### Task
An exact transcription of every record is needed, leaving out the pictures.

Records shown below:

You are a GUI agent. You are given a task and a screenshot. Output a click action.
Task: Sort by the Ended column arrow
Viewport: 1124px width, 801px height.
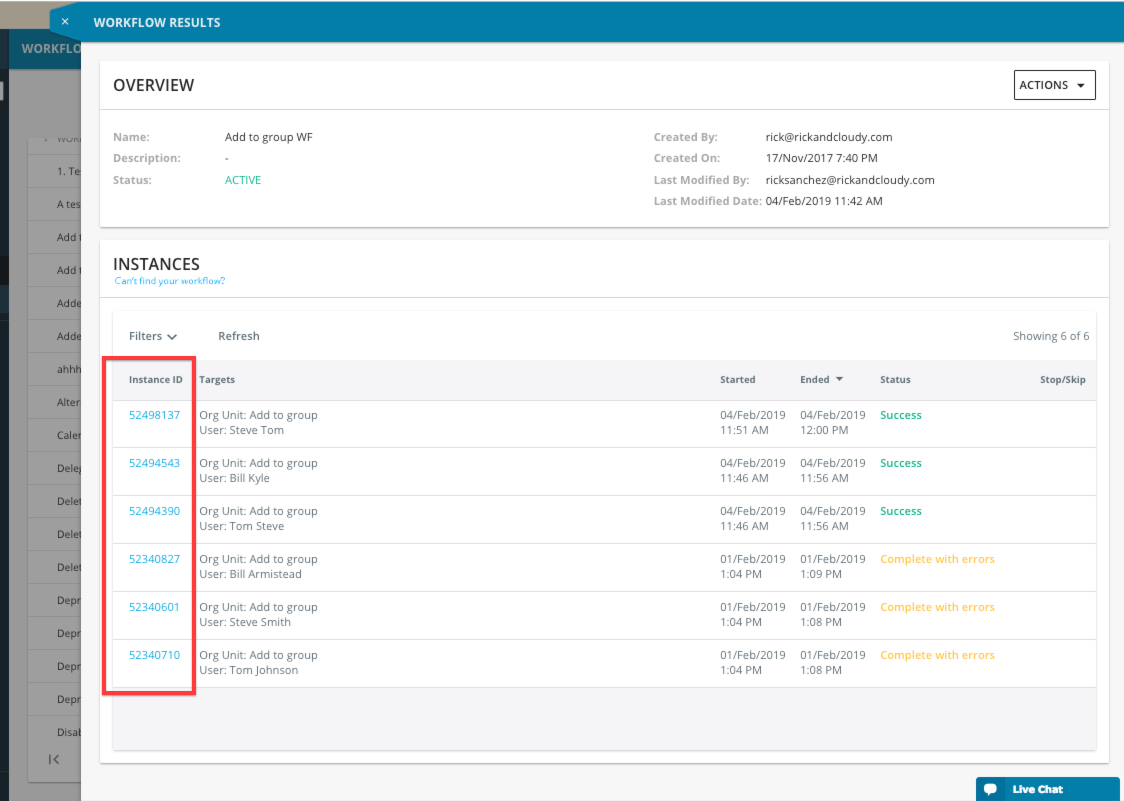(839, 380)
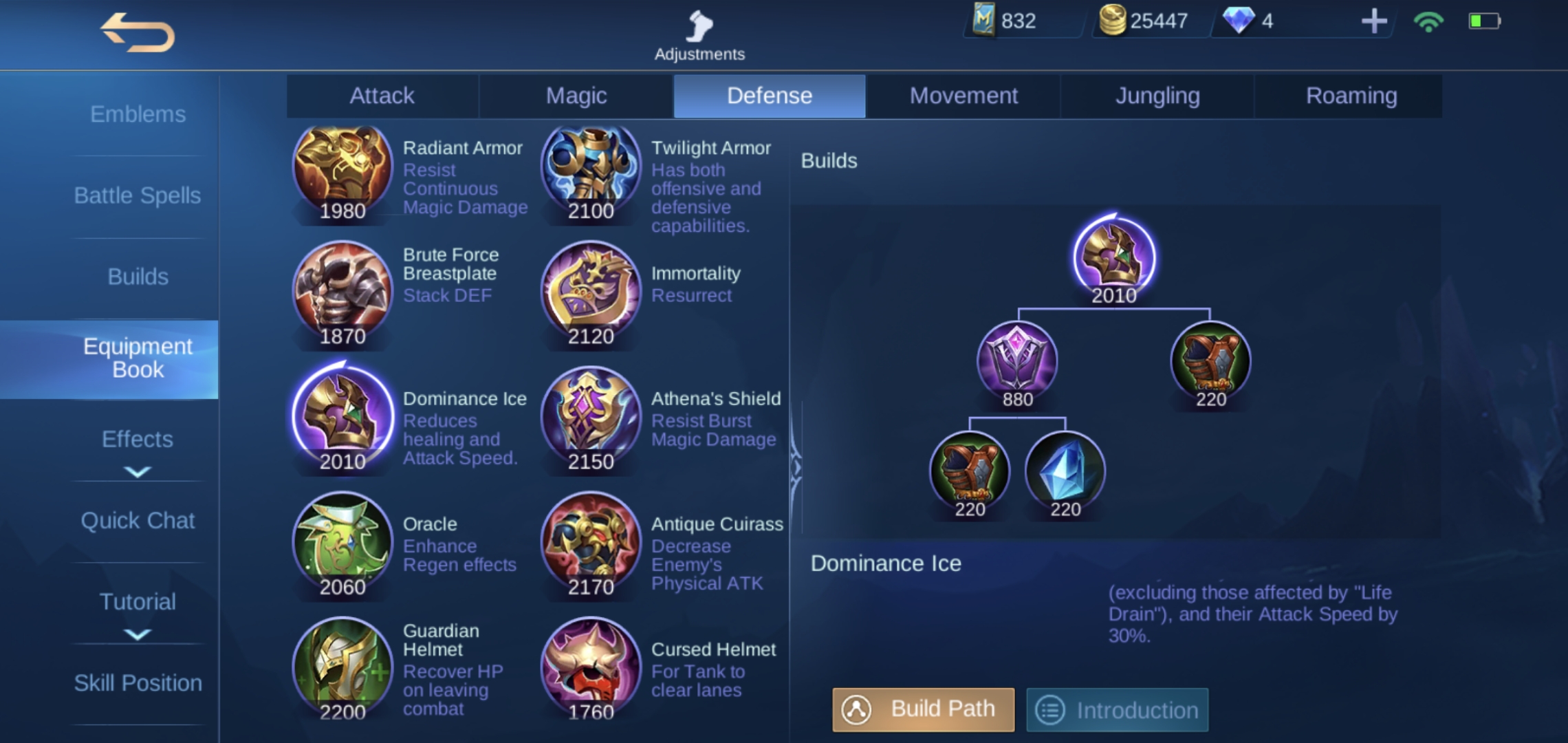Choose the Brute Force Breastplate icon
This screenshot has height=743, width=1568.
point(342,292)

End of Records shown.

### Expected answer
You are a GUI agent. You are given a task and a screenshot. Output a click action.
Task: Sort by the Ended column arrow
Viewport: 1124px width, 801px height.
(839, 380)
Choose the Brute Force Breastplate icon
This screenshot has height=743, width=1568.
point(342,292)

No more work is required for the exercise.